**ДАННЫЕ ДЛЯ ОБРАБОТКИ**
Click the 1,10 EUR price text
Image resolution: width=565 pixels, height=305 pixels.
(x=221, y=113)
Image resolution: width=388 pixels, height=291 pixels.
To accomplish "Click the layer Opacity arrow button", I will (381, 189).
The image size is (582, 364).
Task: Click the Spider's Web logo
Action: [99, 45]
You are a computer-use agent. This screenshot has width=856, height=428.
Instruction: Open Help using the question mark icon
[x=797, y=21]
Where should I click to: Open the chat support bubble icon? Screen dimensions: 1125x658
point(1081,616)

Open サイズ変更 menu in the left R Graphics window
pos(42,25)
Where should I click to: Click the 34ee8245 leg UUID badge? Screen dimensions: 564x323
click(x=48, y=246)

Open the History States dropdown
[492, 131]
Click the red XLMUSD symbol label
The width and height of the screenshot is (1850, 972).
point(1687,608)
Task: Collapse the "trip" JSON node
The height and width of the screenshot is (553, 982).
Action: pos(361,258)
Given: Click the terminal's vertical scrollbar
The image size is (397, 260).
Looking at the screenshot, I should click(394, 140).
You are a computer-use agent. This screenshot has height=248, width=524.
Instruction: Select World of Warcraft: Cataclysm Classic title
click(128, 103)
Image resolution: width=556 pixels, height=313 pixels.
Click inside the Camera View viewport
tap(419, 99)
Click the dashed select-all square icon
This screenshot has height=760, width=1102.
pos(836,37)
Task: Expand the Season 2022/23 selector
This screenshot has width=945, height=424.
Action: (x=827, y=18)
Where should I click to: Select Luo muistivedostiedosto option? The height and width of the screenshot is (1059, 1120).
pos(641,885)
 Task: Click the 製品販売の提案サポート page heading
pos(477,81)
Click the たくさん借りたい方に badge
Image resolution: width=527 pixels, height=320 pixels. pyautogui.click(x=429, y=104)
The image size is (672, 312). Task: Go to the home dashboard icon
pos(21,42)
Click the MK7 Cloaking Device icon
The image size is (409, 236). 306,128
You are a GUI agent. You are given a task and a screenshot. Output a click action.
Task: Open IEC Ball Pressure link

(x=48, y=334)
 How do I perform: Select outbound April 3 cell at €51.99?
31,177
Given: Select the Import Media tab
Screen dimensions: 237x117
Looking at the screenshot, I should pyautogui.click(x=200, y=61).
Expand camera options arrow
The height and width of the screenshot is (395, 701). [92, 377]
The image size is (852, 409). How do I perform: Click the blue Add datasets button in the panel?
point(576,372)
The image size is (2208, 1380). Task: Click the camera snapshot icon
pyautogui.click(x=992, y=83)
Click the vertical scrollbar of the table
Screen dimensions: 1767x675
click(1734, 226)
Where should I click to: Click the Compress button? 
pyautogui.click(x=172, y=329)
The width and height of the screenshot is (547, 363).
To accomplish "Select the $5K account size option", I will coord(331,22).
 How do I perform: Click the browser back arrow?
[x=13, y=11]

**ПОСТАНОВКА ЗАДАЧИ**
Выпишите без изменений отрезок от строки, содержащей «Task: Expand the Season 2022/23 selector», до строки, содержащей «should pyautogui.click(x=200, y=61).», включая обе эти строки.

**ОТВЕТ НА ЗАДАНИЕ**
Task: Expand the Season 2022/23 selector
This screenshot has width=945, height=424.
Action: (x=827, y=18)
Where should I click to: Select Luo muistivedostiedosto option? The height and width of the screenshot is (1059, 1120).
pos(641,885)
 Task: Click the 製品販売の提案サポート page heading
pos(477,81)
Click the たくさん借りたい方に badge
Image resolution: width=527 pixels, height=320 pixels. pyautogui.click(x=429, y=104)
The image size is (672, 312). Task: Go to the home dashboard icon
pos(21,42)
Click the MK7 Cloaking Device icon
The image size is (409, 236). 306,128
You are a GUI agent. You are given a task and a screenshot. Output a click action.
Task: Open IEC Ball Pressure link

(x=48, y=334)
 How do I perform: Select outbound April 3 cell at €51.99?
31,177
Given: Select the Import Media tab
Screen dimensions: 237x117
Looking at the screenshot, I should pyautogui.click(x=200, y=61).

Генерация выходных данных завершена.